Prior to Miranda v. Arizona, 384 U.S. 436, 86 S.Ct. 1602, 16 L.Ed.2d 694 (1966), the admissibility of an accused’s in-custody statements depended on whether they were “voluntary” within the meaning of the Due Process Clause of the Fourteenth Amendment. See, e.g., Haynes v. Washington, 373 U.S. 503, 83 S.Ct. 1336, 10 L.Ed.2d 513 (1963). In Miranda, however, the U.S. Supreme Court limited the admissibility of statements that would ordinarily meet the due process test of voluntariness in order to combat the inherently compelling pressures of in-custody interrogation and to permit a full opportunity to exercise the privilege against self-incrimination.
The Miranda court held that “the prosecution may not use statements, whether exculpatory or inculpatory, stemming from custodial interrogation of the defendant unless it demonstrates the use of procedural safeguards effective to secure the privilege against self-incrimination.” Miranda, 384 U.S. at 444, 86 S.Ct. at 1612, 16 L.Ed.2d at 706. At a minimum, the Court held that the procedural safeguards must include warnings prior to any custodial questioning that the accused has the right to remain silent, that any statement he makes may be used as evidence against him, and that he has the right to have an attorney present during questioning, whether retained or appointed. Id.
*269Although the court stated that these rights could be waived by an accused if the waiver was made “voluntarily, knowingly, and intelligently,” id., the court reiterated that “the accused must be adequately and effectively apprised of his rights and the exercise of those rights must be fully honored.” Id., 384 U.S. at 467, 86 S.Ct. at 1624, 16 L.Ed.2d at 719. To fully honor an accused’s self-incrimination rights, the court stated that “[o]nce warnings have been given, ... [i]f the individual indicates in any manner, at any time prior to or during questioning, that he wishes to remain silent, the interrogation must cease. At that point, he has shown that he intends to exercise his Fifth Amendment privilege.” Id., 384 U.S. at 473-74, 86 S.Ct. at 1627, 16 L.Ed.2d at 723.
Although the court held that interrogation must cease when an accused indicates that he wishes to remain silent, the court did not set forth the circumstances under which the police could resume interrogation without violating an accused’s self-incrimination rights. This question, however, was addressed by the court in Michigan v. Mosley, 423 U.S. 96, 96 S.Ct. 321, 46 L.Ed.2d 313 (1975).

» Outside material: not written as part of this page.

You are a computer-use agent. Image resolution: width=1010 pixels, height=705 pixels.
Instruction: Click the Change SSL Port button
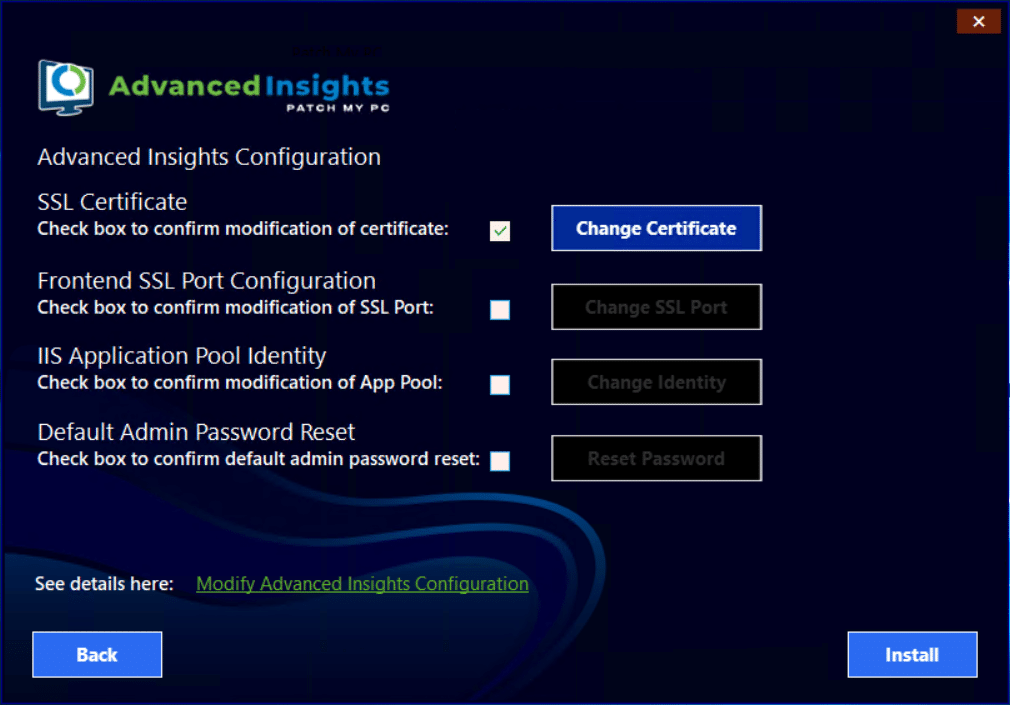[x=656, y=307]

In Mosley, the defendant was arrested as a suspect in a series of robberies and advised of his Miranda rights. After stating that he did not want to answer any questions about the robberies, the arresting officer immediately ceased the interrogation and took the defendant to his cell. Approximately two hours later, a different officer re-advised the defendant of his Miranda rights and interrogated him about an unrelated homicide. During the course of this interrogation, the defendant made a statement implicating himself in the homicide, which he later challenged on constitutional grounds.
After reviewing the Miranda decision, the Mosley court concluded that “the admissibility of statements obtained after the person in custody has decided to remain silent depends under Miranda on whether his ‘right to cut off questioning’ was ‘scrupulously honored.’ ” Id., 423 U.S. at 104, 96 S.Ct. at 326, 46 L.Ed.2d at 321. Under the facts presented, the Court determined that the defendant’s right to cut off questioning had been “scrupulously honored” because “the police here immediately ceased the interrogation, resumed questioning only after the passage of a significant period of time and the provision of a fresh set of warnings, and restricted the second interrogation to a crime that had not been a subject of the earlier interrogation.” Id., 423 U.S. at 106, 96 S.Ct. at 327, 46 L.Ed.2d at 322. In reaching its conclusion, the Mosley court distinguished the facts of its case from a case “where the police failed to honor a decision of a person in custody to cut off questioning, either by refusing to discontinue the interrogation upon request or by persisting in repeated efforts to wear down his resistance and make him change his mind.” Id., 423 U.S. at 105-06, 96 S.Ct. at 327, 46 L.Ed.2d at 322.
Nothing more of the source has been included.